MCHC (whole blood)
MCHC reflects the concentration of hemoglobin within red blood cells. Unlike MCH and MCV, MCHC changes only slightly in pregnancy.
| Units | Nonpregnant Adult | 1st Trimester | 2nd Trimester | 3rd Trimester |
|---|---|---|---|---|
| g/L | 310–370 | 325–353 | 324–352 | 319–355 |
Pregnancy physiology
- MCHC remains stable because hemoglobin concentration per RBC changes little.
- Mild hemodilution in pregnancy does not usually change MCHC.
- Used together with MCV and MCH to classify anemia type.
Causes of decreased MCHC (hypochromia)
- Iron deficiency anemia — most common worldwide
- Thalassemia trait (α or β)
- Sideroblastic anemia
- Anemia of chronic inflammation
- Chronic blood loss
Cited references:
• Kratz et al., N Engl J Med 2004;351:1548–63.
• Lockitch G — Diagnostic Biochemistry in Normal Pregnancy.
• Dunning & Fischbach — Manual of Laboratory and Diagnostic Tests.
Causes of increased MCHC
- Hereditary spherocytosis (classic cause)
- Autoimmune hemolytic anemia (RBC membrane changes)
- Cold agglutinin disease (lab artifact → falsely high)
- Severe burns
- Hyperlipidemia (artifact)
- Dehydration (mild apparent increase)
Cited references:
• Kratz et al., NEJM 2004 — Laboratory reference values.

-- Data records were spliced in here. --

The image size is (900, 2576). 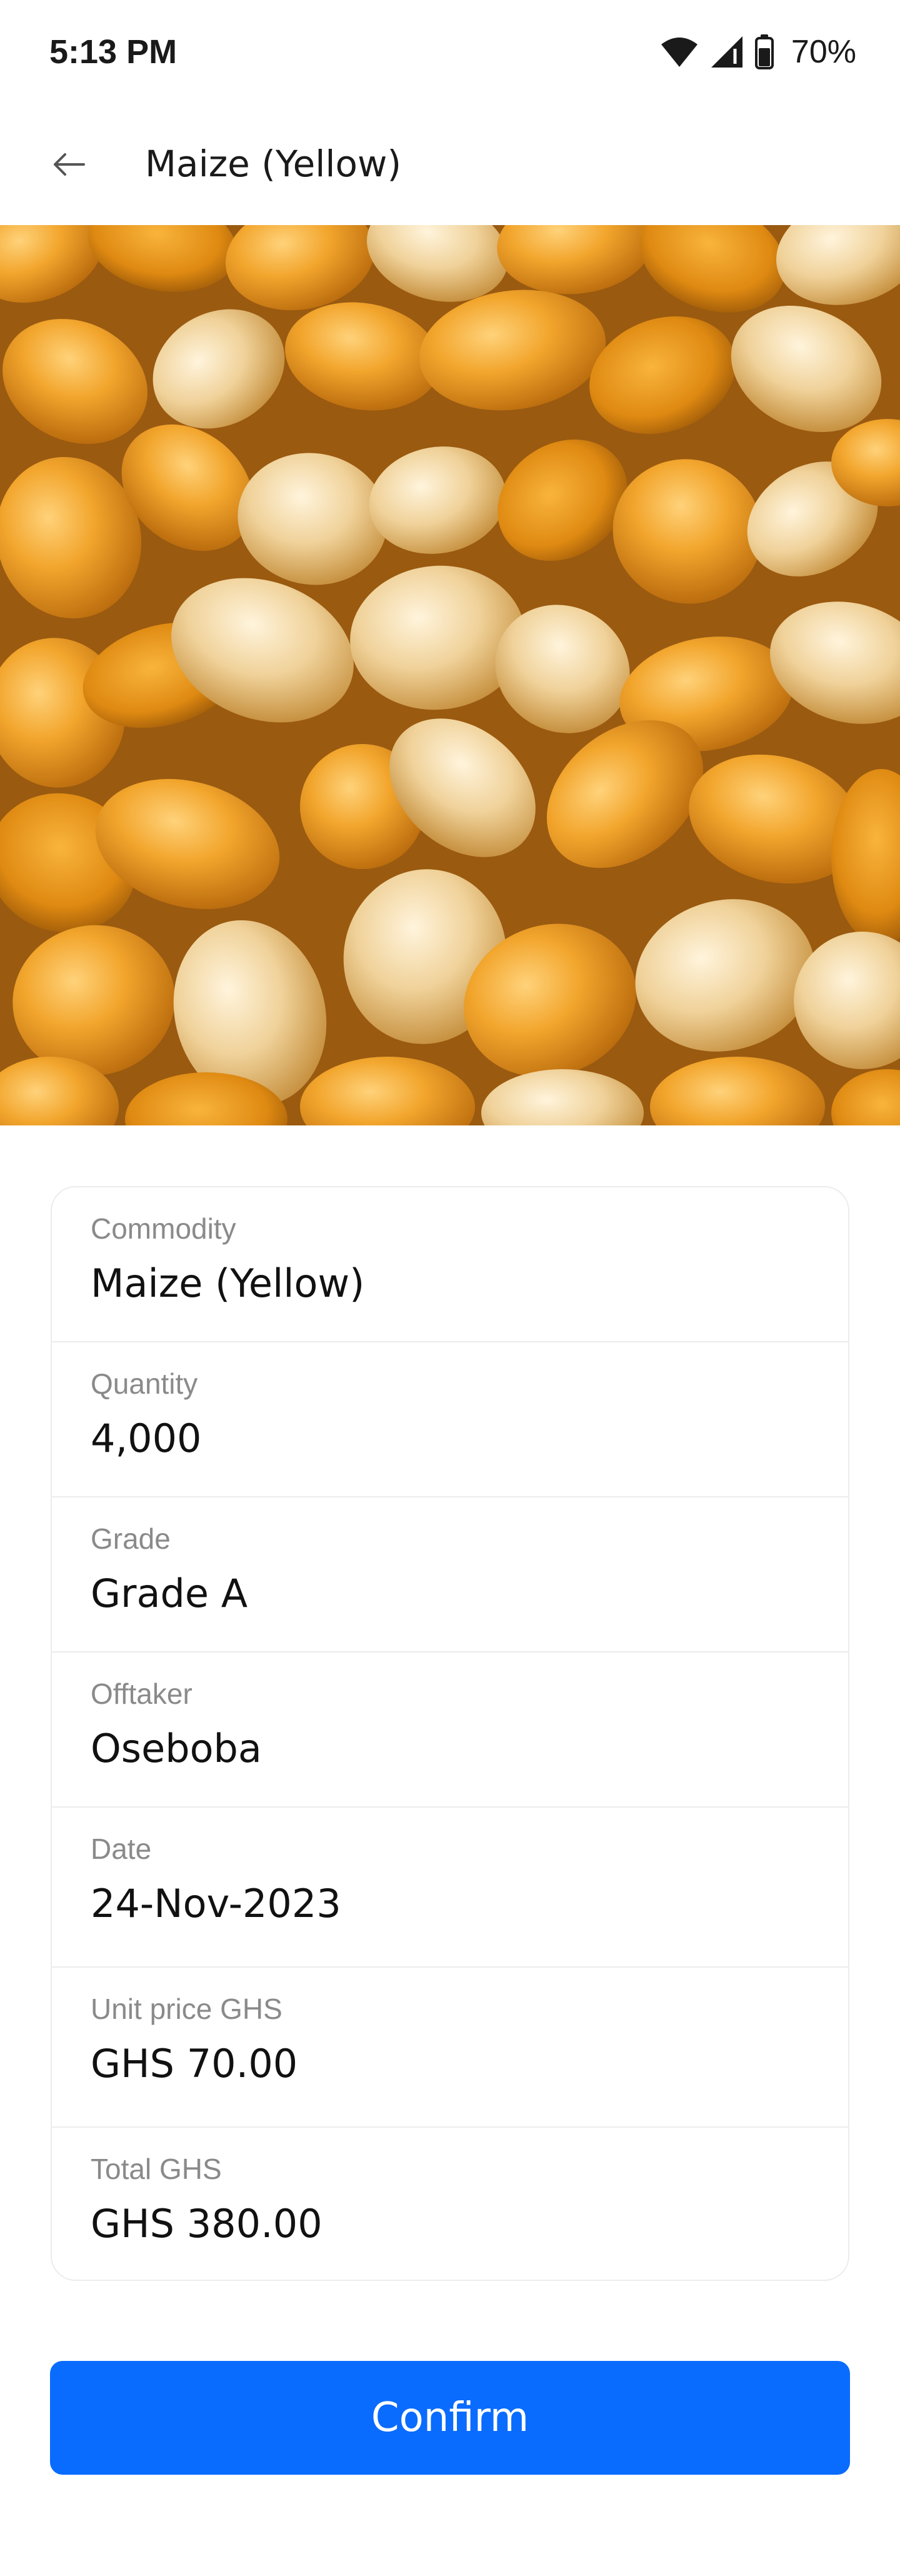 What do you see at coordinates (142, 1694) in the screenshot?
I see `offtaker-label: Offtaker` at bounding box center [142, 1694].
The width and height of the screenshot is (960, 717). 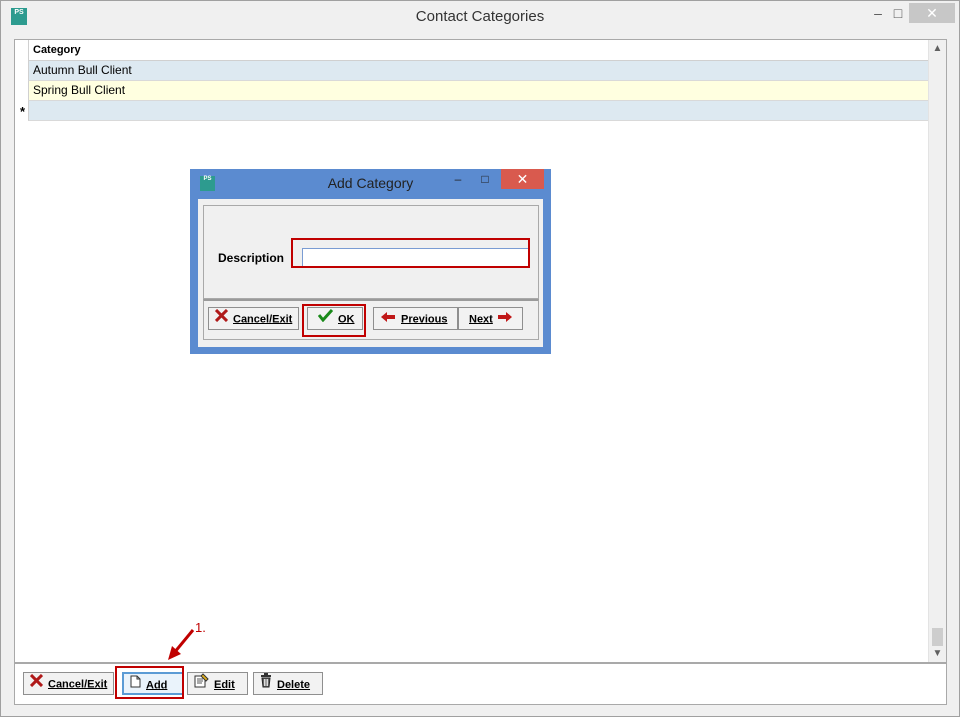 I want to click on vertical-scrollbar: ▲ ▼, so click(x=937, y=351).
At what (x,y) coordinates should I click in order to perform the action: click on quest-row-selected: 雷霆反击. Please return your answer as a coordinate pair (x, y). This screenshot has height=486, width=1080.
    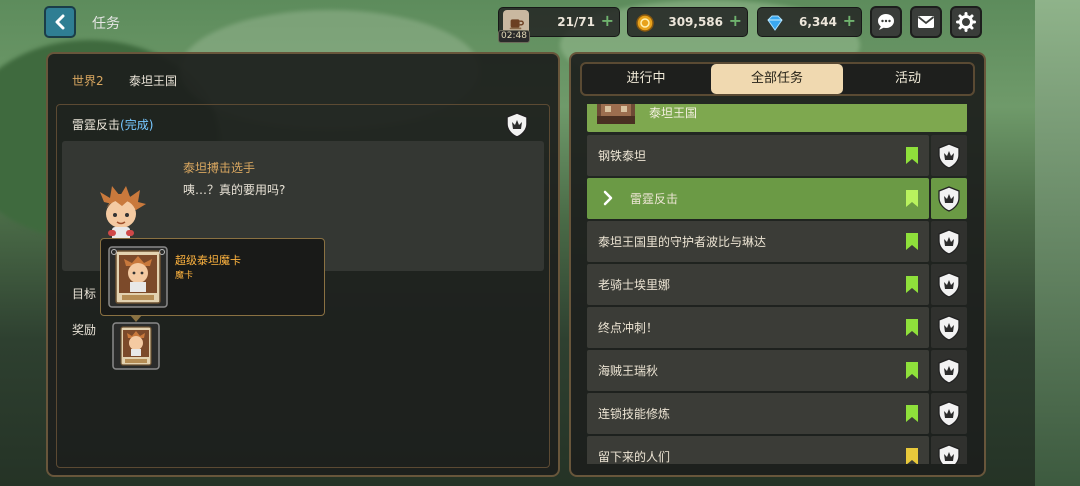
    Looking at the image, I should click on (758, 198).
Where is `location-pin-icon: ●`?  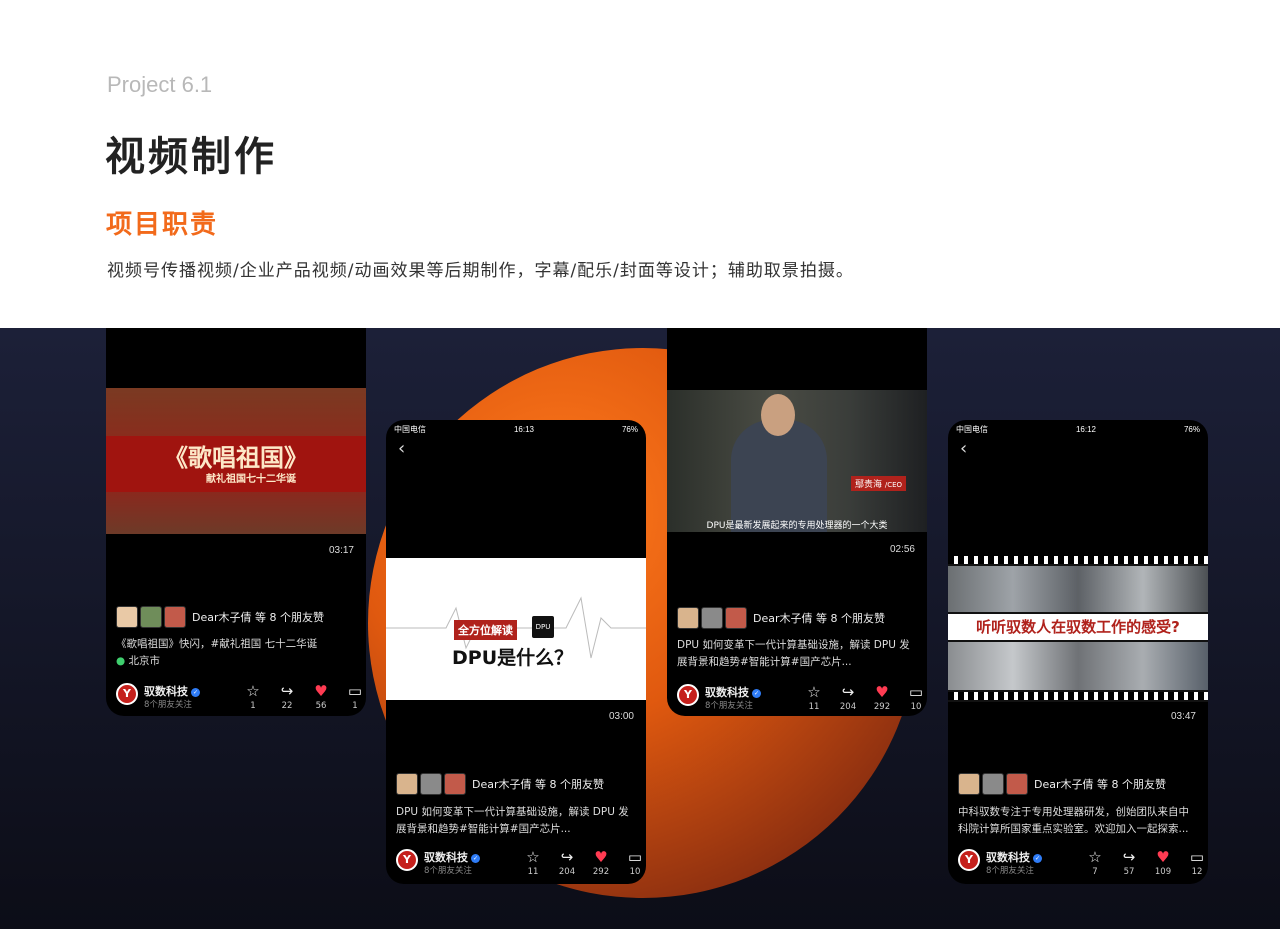
location-pin-icon: ● is located at coordinates (121, 661).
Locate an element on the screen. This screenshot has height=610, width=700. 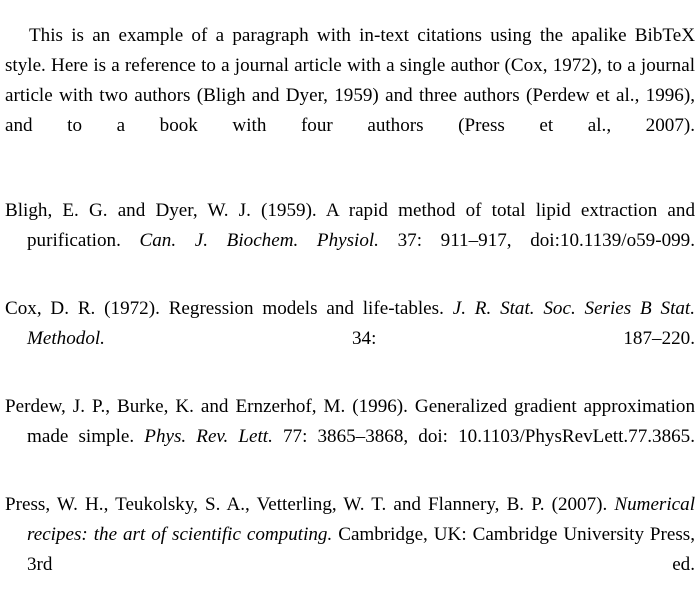
entry-authors-year: Cox, D. R. (1972). is located at coordinates (82, 308).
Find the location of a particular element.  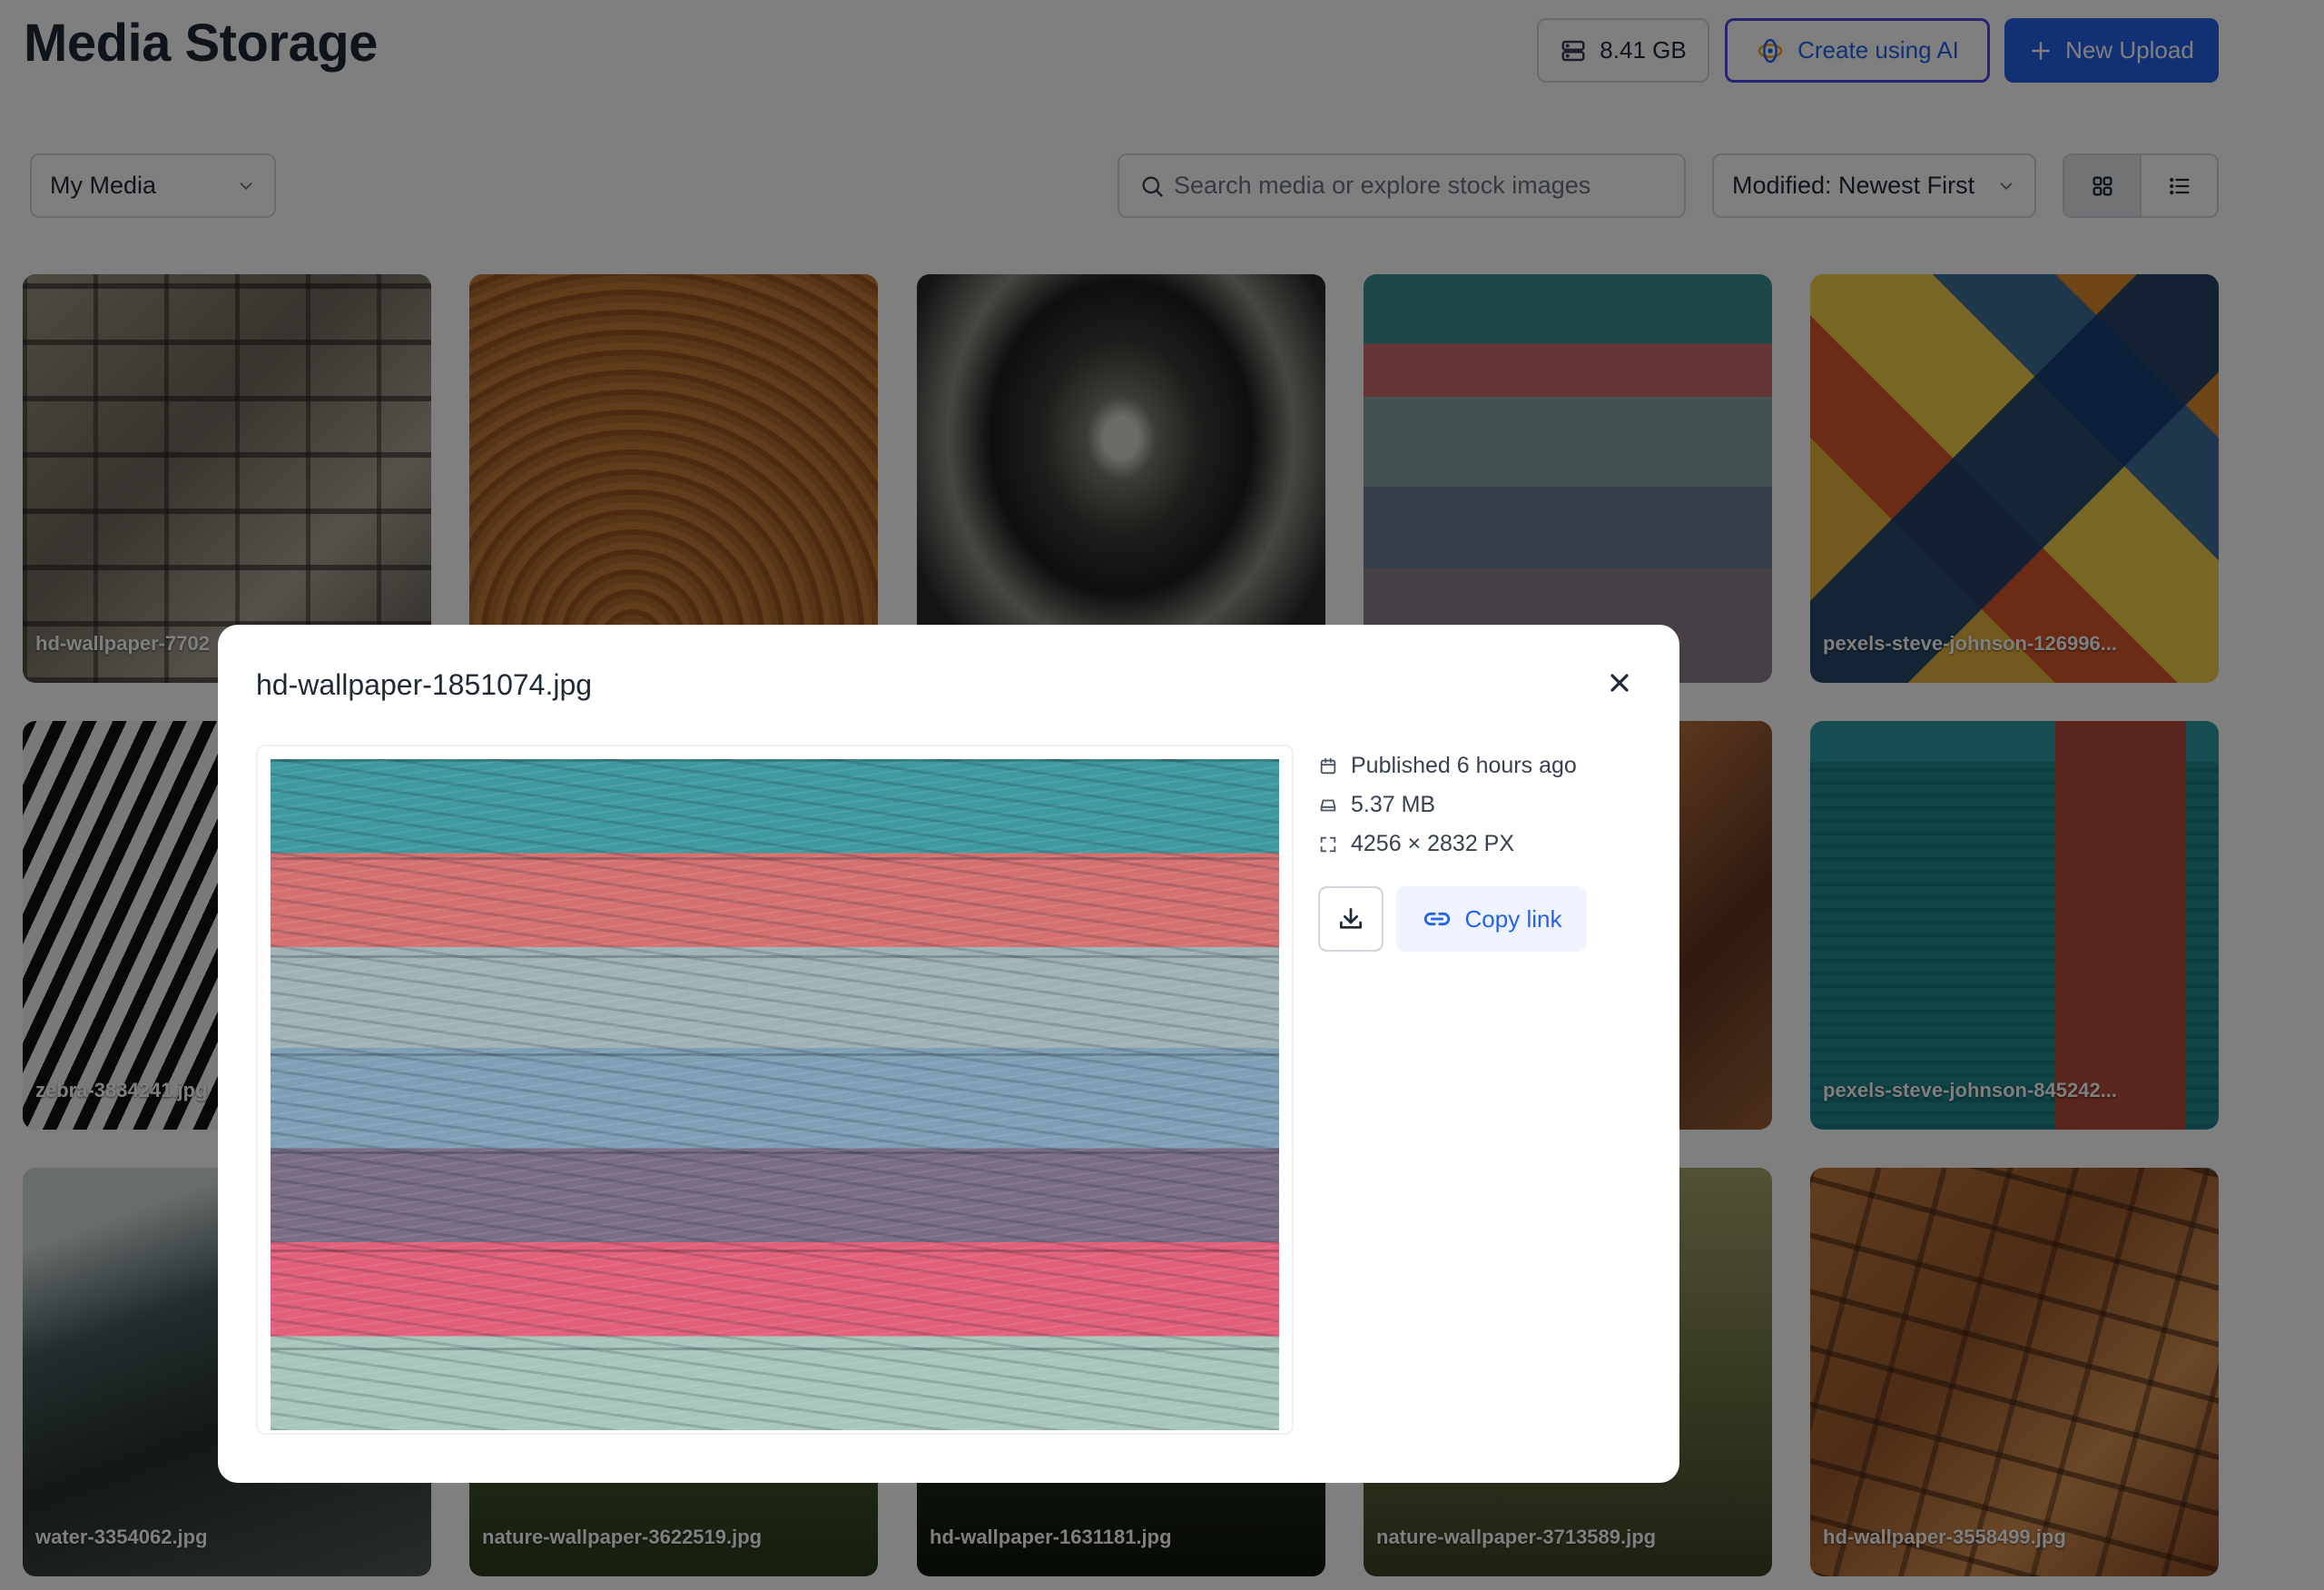

download-icon is located at coordinates (1351, 918).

• Gronowski AM — Laboratory Testing in Pregnancy.
• Laposata M — Clinical Hematology Fundamentals.
References
- Kratz A, Ferraro M, Sluss PM, Lewandrowski KB. Laboratory reference values. N Engl J Med. 2004;351:1548–63.
- Lockitch G. Handbook of Diagnostic Biochemistry and Hematology in Normal Pregnancy. CRC Press; 1993.
- Dunning MB, Fischbach FT. Manual of Laboratory and Diagnostic Tests. LWW; 2004.